***** Provided data

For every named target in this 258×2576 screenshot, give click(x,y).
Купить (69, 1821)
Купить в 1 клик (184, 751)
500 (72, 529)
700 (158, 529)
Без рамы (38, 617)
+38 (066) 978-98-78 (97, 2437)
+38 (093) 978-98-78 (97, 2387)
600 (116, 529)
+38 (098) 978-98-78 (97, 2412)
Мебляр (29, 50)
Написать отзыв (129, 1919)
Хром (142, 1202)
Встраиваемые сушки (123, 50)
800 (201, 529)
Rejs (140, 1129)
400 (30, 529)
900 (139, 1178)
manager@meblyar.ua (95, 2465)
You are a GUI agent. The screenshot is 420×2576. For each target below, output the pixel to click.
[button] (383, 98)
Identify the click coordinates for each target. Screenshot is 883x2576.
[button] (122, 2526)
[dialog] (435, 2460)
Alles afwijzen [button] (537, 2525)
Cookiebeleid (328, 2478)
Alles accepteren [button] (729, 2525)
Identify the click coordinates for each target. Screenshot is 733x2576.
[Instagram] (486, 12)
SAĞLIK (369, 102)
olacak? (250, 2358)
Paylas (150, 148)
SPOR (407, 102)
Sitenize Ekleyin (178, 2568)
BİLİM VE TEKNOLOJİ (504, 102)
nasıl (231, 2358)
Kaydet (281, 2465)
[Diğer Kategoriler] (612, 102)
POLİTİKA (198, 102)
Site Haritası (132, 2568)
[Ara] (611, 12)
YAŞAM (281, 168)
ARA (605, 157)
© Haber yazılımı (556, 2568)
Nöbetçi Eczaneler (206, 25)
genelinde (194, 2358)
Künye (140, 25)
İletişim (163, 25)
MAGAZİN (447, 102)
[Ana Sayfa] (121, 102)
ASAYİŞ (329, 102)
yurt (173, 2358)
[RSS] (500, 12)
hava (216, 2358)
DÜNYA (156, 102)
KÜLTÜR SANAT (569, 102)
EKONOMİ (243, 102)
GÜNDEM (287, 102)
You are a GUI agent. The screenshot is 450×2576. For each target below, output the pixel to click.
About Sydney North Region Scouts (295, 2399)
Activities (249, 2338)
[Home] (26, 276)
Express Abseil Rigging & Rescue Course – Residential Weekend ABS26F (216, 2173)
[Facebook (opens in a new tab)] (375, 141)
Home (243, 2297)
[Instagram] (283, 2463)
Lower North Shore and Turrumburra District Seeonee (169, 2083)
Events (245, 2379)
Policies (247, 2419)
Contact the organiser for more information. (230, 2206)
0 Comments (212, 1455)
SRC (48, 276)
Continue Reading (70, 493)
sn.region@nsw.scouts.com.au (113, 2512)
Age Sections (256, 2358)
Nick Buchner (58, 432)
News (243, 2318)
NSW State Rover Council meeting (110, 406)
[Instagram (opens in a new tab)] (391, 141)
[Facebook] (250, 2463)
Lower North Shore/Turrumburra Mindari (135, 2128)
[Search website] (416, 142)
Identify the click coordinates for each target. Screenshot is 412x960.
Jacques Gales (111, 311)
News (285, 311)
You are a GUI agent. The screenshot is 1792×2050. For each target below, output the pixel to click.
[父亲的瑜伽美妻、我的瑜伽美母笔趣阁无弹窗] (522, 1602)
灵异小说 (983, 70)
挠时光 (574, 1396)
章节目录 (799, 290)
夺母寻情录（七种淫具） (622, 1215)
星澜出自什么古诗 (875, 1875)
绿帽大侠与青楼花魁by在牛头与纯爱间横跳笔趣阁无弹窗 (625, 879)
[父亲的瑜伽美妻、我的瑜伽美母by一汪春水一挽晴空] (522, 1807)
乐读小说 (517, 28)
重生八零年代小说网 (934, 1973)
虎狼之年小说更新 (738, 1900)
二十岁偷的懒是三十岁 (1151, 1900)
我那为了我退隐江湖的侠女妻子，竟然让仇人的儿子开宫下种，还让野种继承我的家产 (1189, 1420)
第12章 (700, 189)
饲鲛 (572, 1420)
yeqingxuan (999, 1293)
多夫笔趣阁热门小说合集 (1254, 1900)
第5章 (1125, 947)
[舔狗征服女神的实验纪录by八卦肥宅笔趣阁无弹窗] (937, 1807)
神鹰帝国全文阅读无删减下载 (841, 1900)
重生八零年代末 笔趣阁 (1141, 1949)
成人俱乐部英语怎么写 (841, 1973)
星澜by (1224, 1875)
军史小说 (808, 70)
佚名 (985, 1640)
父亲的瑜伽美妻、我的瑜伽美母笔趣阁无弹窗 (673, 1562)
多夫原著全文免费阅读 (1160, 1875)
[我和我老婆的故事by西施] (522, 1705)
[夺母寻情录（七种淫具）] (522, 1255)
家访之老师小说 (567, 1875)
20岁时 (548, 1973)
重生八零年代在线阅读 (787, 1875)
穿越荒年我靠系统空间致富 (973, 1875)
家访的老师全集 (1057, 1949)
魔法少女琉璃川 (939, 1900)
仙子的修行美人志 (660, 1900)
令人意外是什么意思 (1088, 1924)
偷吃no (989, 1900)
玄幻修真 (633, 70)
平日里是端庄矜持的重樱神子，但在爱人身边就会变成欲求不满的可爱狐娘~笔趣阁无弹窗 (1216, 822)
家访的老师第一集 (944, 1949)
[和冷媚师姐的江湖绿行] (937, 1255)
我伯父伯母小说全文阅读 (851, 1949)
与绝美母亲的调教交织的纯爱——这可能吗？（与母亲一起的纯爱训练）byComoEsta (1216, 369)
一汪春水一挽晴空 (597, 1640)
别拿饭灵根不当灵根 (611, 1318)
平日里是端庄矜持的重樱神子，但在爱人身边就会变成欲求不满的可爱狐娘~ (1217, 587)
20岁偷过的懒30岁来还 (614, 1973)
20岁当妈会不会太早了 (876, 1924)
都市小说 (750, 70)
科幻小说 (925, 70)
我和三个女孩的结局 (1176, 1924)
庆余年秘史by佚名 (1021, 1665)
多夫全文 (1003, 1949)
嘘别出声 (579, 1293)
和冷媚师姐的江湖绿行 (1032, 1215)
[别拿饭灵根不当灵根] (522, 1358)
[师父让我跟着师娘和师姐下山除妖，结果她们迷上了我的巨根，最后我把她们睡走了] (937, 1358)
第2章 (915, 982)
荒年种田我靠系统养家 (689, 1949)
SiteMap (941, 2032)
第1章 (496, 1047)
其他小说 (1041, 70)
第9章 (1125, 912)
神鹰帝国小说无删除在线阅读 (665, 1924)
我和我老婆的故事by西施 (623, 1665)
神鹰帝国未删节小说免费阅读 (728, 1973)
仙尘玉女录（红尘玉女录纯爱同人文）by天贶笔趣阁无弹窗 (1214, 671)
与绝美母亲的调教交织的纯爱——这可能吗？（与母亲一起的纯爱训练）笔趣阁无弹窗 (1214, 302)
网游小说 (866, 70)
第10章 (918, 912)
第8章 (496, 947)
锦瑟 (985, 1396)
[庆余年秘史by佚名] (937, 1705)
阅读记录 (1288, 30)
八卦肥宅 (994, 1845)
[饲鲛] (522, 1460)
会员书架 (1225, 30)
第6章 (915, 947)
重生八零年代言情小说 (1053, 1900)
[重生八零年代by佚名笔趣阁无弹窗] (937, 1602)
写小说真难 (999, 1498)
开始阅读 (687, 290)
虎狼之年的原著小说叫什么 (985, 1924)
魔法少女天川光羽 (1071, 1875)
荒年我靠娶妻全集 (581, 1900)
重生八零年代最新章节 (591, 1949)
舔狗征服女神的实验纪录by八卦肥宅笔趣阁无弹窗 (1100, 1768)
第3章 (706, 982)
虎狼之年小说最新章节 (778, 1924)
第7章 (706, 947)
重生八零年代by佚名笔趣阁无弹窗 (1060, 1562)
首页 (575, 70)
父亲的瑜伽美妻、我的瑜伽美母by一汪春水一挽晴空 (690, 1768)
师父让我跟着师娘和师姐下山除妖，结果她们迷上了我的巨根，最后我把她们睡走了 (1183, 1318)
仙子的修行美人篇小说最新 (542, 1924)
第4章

**********

▶ Instructions to follow:
Only the lines from the one with "写小说真难 (999, 1498)" through the end of the listing should be output, exactly as they appear.

▶ Answer for the task:
写小说真难 (999, 1498)
开始阅读 (687, 290)
虎狼之年的原著小说叫什么 (985, 1924)
魔法少女天川光羽 (1071, 1875)
荒年我靠娶妻全集 (581, 1900)
重生八零年代最新章节 (591, 1949)
舔狗征服女神的实验纪录by八卦肥宅笔趣阁无弹窗 (1100, 1768)
第3章 (706, 982)
虎狼之年小说最新章节 (778, 1924)
第7章 (706, 947)
重生八零年代by佚名笔趣阁无弹窗 (1060, 1562)
首页 (575, 70)
父亲的瑜伽美妻、我的瑜伽美母by一汪春水一挽晴空 (690, 1768)
师父让我跟着师娘和师姐下山除妖，结果她们迷上了我的巨根，最后我把她们睡走了 (1183, 1318)
仙子的修行美人篇小说最新 (542, 1924)
第4章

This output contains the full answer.